__How to complete this task__. With nothing added or left out, output the listing that follows.
__________
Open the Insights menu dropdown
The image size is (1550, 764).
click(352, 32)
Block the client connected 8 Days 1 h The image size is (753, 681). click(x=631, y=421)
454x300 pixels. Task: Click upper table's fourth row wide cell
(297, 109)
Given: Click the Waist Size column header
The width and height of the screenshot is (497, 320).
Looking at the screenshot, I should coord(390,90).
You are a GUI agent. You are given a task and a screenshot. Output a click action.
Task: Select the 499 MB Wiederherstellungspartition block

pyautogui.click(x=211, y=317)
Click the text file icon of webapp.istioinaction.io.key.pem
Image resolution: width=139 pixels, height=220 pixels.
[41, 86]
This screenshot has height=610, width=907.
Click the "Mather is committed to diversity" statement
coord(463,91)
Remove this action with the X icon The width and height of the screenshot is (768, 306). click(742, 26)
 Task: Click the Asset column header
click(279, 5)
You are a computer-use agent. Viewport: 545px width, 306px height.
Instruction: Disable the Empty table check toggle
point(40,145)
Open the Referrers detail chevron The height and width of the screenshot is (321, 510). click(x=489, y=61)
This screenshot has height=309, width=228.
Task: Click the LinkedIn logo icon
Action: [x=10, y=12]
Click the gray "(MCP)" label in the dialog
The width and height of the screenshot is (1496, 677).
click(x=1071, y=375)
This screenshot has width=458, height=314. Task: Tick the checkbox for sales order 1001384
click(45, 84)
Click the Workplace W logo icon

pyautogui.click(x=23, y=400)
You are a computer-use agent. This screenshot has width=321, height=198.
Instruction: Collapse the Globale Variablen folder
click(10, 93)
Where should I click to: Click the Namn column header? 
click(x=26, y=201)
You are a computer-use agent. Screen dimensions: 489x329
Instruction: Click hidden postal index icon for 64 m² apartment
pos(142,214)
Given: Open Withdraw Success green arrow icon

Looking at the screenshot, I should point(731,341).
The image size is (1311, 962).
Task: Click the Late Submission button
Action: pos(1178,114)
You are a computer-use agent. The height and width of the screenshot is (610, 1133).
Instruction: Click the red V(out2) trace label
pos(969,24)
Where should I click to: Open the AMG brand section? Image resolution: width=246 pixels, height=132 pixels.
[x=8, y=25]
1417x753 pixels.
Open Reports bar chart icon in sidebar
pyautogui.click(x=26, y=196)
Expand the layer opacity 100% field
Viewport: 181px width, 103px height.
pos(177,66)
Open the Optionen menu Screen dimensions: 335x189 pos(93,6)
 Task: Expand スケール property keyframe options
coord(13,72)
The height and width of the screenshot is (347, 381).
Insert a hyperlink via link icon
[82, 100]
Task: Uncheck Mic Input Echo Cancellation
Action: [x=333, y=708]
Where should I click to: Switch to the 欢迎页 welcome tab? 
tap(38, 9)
__________
__Your response__.
Open the Insights menu dropdown
The image size is (1550, 764).
click(352, 32)
Block the client connected 8 Days 1 h The image size is (753, 681). click(x=631, y=421)
454x300 pixels. Task: Click upper table's fourth row wide cell
(297, 109)
Given: Click the Waist Size column header
The width and height of the screenshot is (497, 320).
Looking at the screenshot, I should coord(390,90).
You are a GUI agent. You are given a task and a screenshot. Output a click action.
Task: Select the 499 MB Wiederherstellungspartition block

pyautogui.click(x=211, y=317)
Click the text file icon of webapp.istioinaction.io.key.pem
Image resolution: width=139 pixels, height=220 pixels.
[41, 86]
This screenshot has height=610, width=907.
Click the "Mather is committed to diversity" statement
coord(463,91)
Remove this action with the X icon The width and height of the screenshot is (768, 306). click(742, 26)
 Task: Click the Asset column header
click(279, 5)
You are a computer-use agent. Viewport: 545px width, 306px height.
Instruction: Disable the Empty table check toggle
point(40,145)
Open the Referrers detail chevron The height and width of the screenshot is (321, 510). click(x=489, y=61)
This screenshot has height=309, width=228.
Task: Click the LinkedIn logo icon
Action: [x=10, y=12]
Click the gray "(MCP)" label in the dialog
The width and height of the screenshot is (1496, 677).
click(x=1071, y=375)
This screenshot has width=458, height=314. Task: Tick the checkbox for sales order 1001384
click(45, 84)
Click the Workplace W logo icon

pyautogui.click(x=23, y=400)
You are a computer-use agent. This screenshot has width=321, height=198.
Instruction: Collapse the Globale Variablen folder
click(10, 93)
Where should I click to: Click the Namn column header? 
click(x=26, y=201)
You are a computer-use agent. Screen dimensions: 489x329
Instruction: Click hidden postal index icon for 64 m² apartment
pos(142,214)
Given: Open Withdraw Success green arrow icon

Looking at the screenshot, I should point(731,341).
The image size is (1311, 962).
Task: Click the Late Submission button
Action: pos(1178,114)
You are a computer-use agent. The height and width of the screenshot is (610, 1133).
Instruction: Click the red V(out2) trace label
pos(969,24)
Where should I click to: Open the AMG brand section? Image resolution: width=246 pixels, height=132 pixels.
[x=8, y=25]
1417x753 pixels.
Open Reports bar chart icon in sidebar
pyautogui.click(x=26, y=196)
Expand the layer opacity 100% field
Viewport: 181px width, 103px height.
pos(177,66)
Open the Optionen menu Screen dimensions: 335x189 pos(93,6)
 Task: Expand スケール property keyframe options
coord(13,72)
The height and width of the screenshot is (347, 381).
Insert a hyperlink via link icon
[82, 100]
Task: Uncheck Mic Input Echo Cancellation
Action: [x=333, y=708]
Where should I click to: Switch to the 欢迎页 welcome tab? 
tap(38, 9)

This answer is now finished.